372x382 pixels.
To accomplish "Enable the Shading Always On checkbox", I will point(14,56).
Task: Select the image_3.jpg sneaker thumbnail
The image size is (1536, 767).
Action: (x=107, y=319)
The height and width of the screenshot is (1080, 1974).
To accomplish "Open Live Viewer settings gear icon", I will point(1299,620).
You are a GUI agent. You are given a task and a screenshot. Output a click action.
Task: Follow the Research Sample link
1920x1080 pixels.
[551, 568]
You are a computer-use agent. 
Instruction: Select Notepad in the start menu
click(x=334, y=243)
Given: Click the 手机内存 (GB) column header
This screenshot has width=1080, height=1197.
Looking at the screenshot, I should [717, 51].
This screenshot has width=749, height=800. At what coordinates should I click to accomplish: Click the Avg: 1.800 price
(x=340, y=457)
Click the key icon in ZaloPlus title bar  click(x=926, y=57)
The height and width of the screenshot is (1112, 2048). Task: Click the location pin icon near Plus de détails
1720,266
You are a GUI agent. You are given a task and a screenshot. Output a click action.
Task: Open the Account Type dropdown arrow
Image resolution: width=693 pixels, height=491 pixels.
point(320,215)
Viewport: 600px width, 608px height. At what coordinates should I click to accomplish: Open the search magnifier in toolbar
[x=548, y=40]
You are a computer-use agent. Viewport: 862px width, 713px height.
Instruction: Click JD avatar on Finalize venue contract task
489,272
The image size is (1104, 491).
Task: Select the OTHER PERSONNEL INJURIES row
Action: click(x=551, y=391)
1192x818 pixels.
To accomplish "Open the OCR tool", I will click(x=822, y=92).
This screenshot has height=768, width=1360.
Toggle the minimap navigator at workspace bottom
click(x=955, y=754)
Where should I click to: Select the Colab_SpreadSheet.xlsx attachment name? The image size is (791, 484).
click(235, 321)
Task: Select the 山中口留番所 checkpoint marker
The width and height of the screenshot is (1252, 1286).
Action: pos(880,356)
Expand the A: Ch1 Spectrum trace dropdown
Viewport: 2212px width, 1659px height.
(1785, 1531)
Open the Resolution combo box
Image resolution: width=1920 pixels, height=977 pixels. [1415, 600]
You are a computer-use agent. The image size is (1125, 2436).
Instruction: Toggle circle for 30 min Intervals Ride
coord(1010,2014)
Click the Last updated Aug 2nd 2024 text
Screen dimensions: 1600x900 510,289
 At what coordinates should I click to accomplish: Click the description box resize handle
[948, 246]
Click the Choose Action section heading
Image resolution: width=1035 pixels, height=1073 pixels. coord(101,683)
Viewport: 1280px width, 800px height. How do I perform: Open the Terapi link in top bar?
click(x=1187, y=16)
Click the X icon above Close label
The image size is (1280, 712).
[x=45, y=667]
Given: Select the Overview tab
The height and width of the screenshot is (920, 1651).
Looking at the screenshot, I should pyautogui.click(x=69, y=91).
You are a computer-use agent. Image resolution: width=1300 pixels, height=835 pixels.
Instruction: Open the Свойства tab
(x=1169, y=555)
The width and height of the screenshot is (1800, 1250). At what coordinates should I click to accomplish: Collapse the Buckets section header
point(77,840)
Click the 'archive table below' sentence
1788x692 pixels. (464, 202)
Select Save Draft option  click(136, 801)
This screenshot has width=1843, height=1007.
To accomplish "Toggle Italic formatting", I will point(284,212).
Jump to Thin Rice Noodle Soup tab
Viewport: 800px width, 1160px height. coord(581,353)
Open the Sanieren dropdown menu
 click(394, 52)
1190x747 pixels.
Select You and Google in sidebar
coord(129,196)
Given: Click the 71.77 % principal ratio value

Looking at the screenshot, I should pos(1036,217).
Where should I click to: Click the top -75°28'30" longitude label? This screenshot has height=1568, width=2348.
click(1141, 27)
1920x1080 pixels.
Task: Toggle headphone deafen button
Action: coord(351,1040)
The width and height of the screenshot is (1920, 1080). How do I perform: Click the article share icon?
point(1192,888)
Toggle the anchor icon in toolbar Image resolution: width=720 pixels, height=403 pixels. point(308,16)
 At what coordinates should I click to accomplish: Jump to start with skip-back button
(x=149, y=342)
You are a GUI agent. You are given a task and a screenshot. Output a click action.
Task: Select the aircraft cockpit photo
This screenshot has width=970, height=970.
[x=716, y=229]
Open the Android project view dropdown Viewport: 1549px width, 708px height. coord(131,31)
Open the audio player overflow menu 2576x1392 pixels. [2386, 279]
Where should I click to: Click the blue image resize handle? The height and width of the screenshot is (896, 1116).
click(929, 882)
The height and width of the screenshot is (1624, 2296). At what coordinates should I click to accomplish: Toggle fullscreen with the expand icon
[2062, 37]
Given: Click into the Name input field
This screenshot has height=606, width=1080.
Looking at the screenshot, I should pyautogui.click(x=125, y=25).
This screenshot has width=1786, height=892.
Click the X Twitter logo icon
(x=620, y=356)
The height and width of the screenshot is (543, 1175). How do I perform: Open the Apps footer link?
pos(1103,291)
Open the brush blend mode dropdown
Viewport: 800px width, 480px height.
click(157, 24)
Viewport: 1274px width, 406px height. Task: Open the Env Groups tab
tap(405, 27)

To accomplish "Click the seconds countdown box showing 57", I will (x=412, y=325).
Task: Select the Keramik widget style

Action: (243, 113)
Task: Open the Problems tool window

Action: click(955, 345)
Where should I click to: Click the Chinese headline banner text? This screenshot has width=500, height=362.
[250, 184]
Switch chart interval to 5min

Exercise details:
Copy out the data word for word, starting with the line containing "Open the Android" and continuing through the final line of the data.

The reply:
Open the Android project view dropdown Viewport: 1549px width, 708px height. coord(131,31)
Open the audio player overflow menu 2576x1392 pixels. [2386, 279]
Where should I click to: Click the blue image resize handle? The height and width of the screenshot is (896, 1116).
click(929, 882)
The height and width of the screenshot is (1624, 2296). At what coordinates should I click to accomplish: Toggle fullscreen with the expand icon
[2062, 37]
Given: Click into the Name input field
This screenshot has height=606, width=1080.
Looking at the screenshot, I should pyautogui.click(x=125, y=25).
This screenshot has width=1786, height=892.
Click the X Twitter logo icon
(x=620, y=356)
The height and width of the screenshot is (543, 1175). How do I perform: Open the Apps footer link?
pos(1103,291)
Open the brush blend mode dropdown
Viewport: 800px width, 480px height.
click(157, 24)
Viewport: 1274px width, 406px height. Task: Open the Env Groups tab
tap(405, 27)

To accomplish "Click the seconds countdown box showing 57", I will (x=412, y=325).
Task: Select the Keramik widget style

Action: (243, 113)
Task: Open the Problems tool window

Action: click(955, 345)
Where should I click to: Click the Chinese headline banner text? This screenshot has width=500, height=362.
[250, 184]
Switch chart interval to 5min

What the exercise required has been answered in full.